Tuesday, June 15, 2010

Double Dip Thoughts

There's been increasing talk of a double dip recession lately. I highlighted my thoughts on this topic here. In this post I want to examine what led to the double dip talk.

1.) Europe: this is the big cause. IIRC, the news swarm started with Greece announcing that their books were cooked in some way, meaning their budget deficit was larger than thought. However, regardless of the reason, Greece started the basic problem. What the market is completely discounting is the European response -- the pledge from the EU and the IMF of nearly $1 trillion in assets to bolster various debt markets. A recent Bloomberg poll said less than a third of respondents had faith this plan would work. That is the real issue here -- despite a logical policy response (their very own Euro-Tarp) the market does not have faith that market participants will make it work. I disagree with that assessment.

2.) Retail sales. US retail sales dropped 1.2% in the latest report. However, this number is in a clear uptrend, meaning last months data was one month of data in an otherwise good series of numbers. Simply put, placing a great deal of weight on one month of data isn't a good idea.

3.) Employment: the latest employment report was terrible. Again, it was one month of data in an otherwise encouraging trend. However, there are important issues here -- initial unemployment claims and the long-term unemployed continue to be issues.

So -- there are two events which are leading to this discussion about a double dip: the lack of conviction on the part of traders regarding the EUs ability to carry out its bail-out and the long-term unemployment situation in the US. I place little credence in the first concern. If the EU wanted to disband, the Greek situation would have been the perfect catalyst. Yet instead they doubled down, indicating a desire to make the union work at extraordinary cost. That tells me the union will do anything it can to make this work, thereby negating the concerns.

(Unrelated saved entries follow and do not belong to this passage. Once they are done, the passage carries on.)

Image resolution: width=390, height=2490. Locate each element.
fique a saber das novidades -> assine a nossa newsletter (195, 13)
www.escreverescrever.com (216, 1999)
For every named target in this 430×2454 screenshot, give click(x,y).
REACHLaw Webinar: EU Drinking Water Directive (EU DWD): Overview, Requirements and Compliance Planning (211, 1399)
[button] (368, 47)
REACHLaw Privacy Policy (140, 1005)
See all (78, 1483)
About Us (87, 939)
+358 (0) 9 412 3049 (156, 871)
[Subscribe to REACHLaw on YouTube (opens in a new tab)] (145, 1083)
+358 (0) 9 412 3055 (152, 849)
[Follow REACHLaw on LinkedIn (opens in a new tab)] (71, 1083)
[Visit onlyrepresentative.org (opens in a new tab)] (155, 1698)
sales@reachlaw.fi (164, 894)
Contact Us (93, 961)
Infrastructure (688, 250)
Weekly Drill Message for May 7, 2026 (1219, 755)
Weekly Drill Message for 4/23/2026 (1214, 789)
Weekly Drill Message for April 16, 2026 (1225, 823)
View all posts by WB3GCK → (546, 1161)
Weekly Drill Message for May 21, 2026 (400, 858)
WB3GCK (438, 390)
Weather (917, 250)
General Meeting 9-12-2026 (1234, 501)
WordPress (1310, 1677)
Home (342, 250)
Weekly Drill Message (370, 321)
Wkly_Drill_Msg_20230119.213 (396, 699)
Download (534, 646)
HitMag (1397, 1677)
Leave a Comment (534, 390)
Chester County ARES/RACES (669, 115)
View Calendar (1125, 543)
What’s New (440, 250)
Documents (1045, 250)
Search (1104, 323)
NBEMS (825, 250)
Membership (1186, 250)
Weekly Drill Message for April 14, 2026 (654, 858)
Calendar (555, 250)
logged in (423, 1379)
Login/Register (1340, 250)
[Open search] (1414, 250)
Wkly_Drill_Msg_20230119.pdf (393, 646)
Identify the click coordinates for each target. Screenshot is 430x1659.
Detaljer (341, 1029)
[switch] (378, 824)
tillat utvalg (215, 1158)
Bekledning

The second situation is an issue going forward. However -- as with retail sales -- we had one month of bad data in an otherwise good trend. A I have mentioned on a regular basis, my big concern going forward is initial unemployment claims. This number has moved sideways since the beginning of the year and remains above the 450,000 area. This has to start coming down and soon.

But consider this post on the most recent Beige Book and Flow of Funds report. Most indicators are pointing to an expanding economy. This seriously dents any double dip argument for now.

Simply put, I still don't see a double dip in the cards yet.